Mr. Hearst's TV man remembered that he had the Herb
Stempel story all sewed up in 1957, so Mr. Howard's
TV girl rushed to her front page with her own memoir:
she smelled the strong odor of fix in April, 1957, and said
so right in the paper.
Splendid. Everybody did a fine job and everybody
is privileged to squeeze in at the head of the class if
room permits.
All we want to do is set forth here the role played by
the New York Post in this tawdry saga from the television
badlands, just so the record is reasonably straight.
Start with this:
+ Nobody pried the lid off the quiz show scandal
but District Attorney Hogan--and he did it because of a
story he read here on Aug. 18, 1958. On that day CBS
killed "Dotto" and The Post laid bare the story behind it.
A standby contestant (Eddie Hilgemeier, not named at the
time) had charged that a "Dotto" winner had been pre-fed
her answers. "That story stimulated our interest," Hogan
said on Aug. 25, "and I decided to look into it."

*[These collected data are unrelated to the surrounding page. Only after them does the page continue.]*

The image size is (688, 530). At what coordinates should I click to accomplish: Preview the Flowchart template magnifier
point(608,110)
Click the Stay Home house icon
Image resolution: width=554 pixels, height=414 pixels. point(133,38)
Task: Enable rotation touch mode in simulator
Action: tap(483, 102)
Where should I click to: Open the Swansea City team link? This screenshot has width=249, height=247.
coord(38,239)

+ Federal Communications Commissioner Doerfer
told the House Subcommittee on Legislative Oversight
last Saturday that the FCC's first information about the
rigging of the quiz shows came from The Post. Doerfer
said that Post reporter Jack O'Grady laid the story of
the "Dotto" fix on his desk on July 31, 1958 -- 18 days
before CBS dumped the show.
The "Dotto" story happens to be the one that blew
the lid off, as they say in our profession when they're
talking about their scoops. Hilgemeier was the bust-out
"Dotto" contestant who started it all. The Post got his
affidavit, Frank Hogan stepped in, "Twenty-One" came
under scrutiny on the heels of "Dotto" and then, and
only then, the whole shaky structure of the TV Gold
Rush began to crumble.
And that brings us to Herbert Stempel.
The first tip that "Twenty-One" was not a contest
but a fixed piece of show business came to The Post
from an anonymous girl informant in March, 1957. The
girl said that Herb Stempel, ahead $49,500, had lost to
Charles Van Doren strictly on orders from the Barry &
Enright office, the producers of the show.

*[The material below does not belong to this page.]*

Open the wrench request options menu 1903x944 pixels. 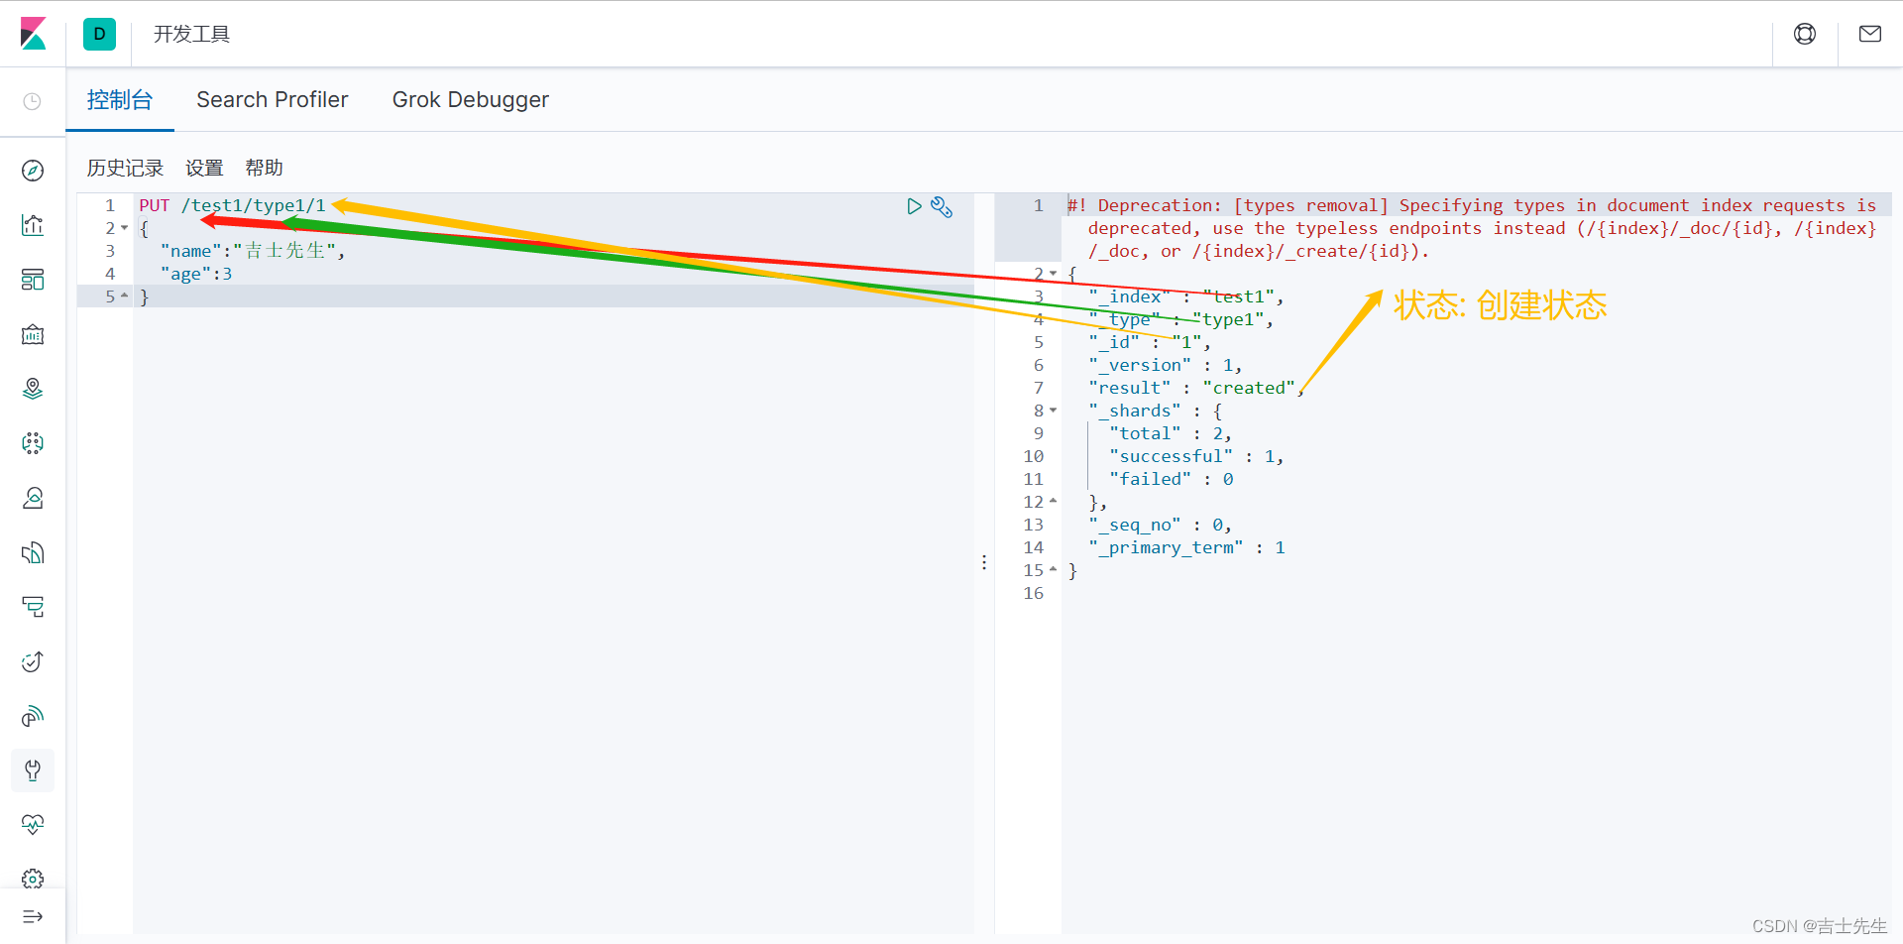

The Post assigned David Gelman to the story. He got
Stempel and he got Stempel's story. He couldn't get
the kind of proof or corroboration that would satisfy the
Post's attorneys that the story was libel-free. Somebody
put the Journal on Stempel's trail after that but their
reporters couldn't get it past their libel lawyers either.

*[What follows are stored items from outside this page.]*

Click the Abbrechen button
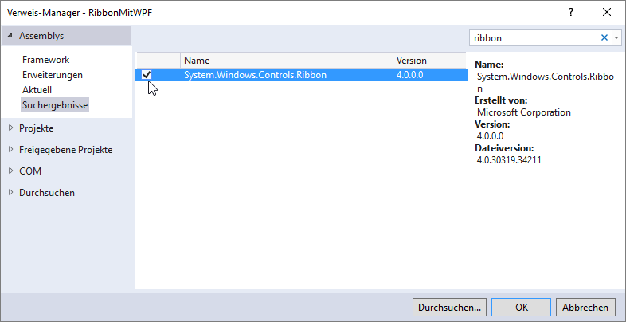This screenshot has width=626, height=322. coord(585,307)
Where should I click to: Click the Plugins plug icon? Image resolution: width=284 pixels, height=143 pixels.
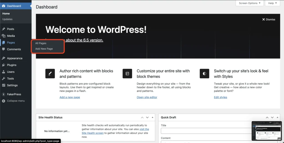click(3, 65)
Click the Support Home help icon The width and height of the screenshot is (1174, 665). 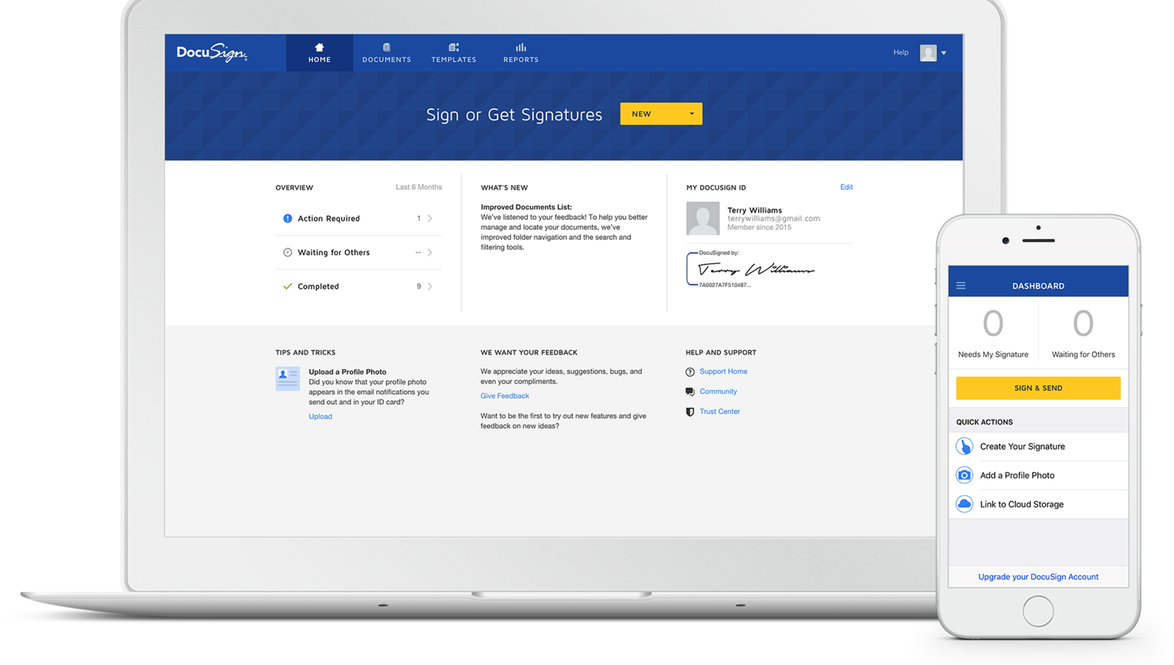coord(689,371)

On Aug. 28, 1958, after Mr. Stempel paid a visit
to the Hogan truth factory, The Post revealed that
"Twenty-One" (not named in the story, again because
of the libel laws) had come under investigation. The
Journal had that, too. The next day all the evening
papers (The World-Telegram went to it one edition
ahead, if memory serves) were able to name Stempel and
reveal that he had bared his soul to the D.A.
The Stempel story, as it happened, didn't knock
"Twenty-One" off the air. Barry & Enright evidently
managed to persuade NBC that the man's testimony
was beyond belief.
But The Post then came up with an added starter,
James Snodgrass, an artist who reached the $4,000
plateau on "Twenty-One" before he was dumped, also
charged that the program was fixed, but he backed up
his story with three sealed letters which contained
answers and stage directions for his appearances on the
tired blood quiz in mid-1957. Snodgrass had mailed the
letters to himself before he went on the air. The Post
broke his story under the by-lines of William Greaves and
Jack O'Grady on Sept. 26, 1958, and NBC killed "Twenty-One"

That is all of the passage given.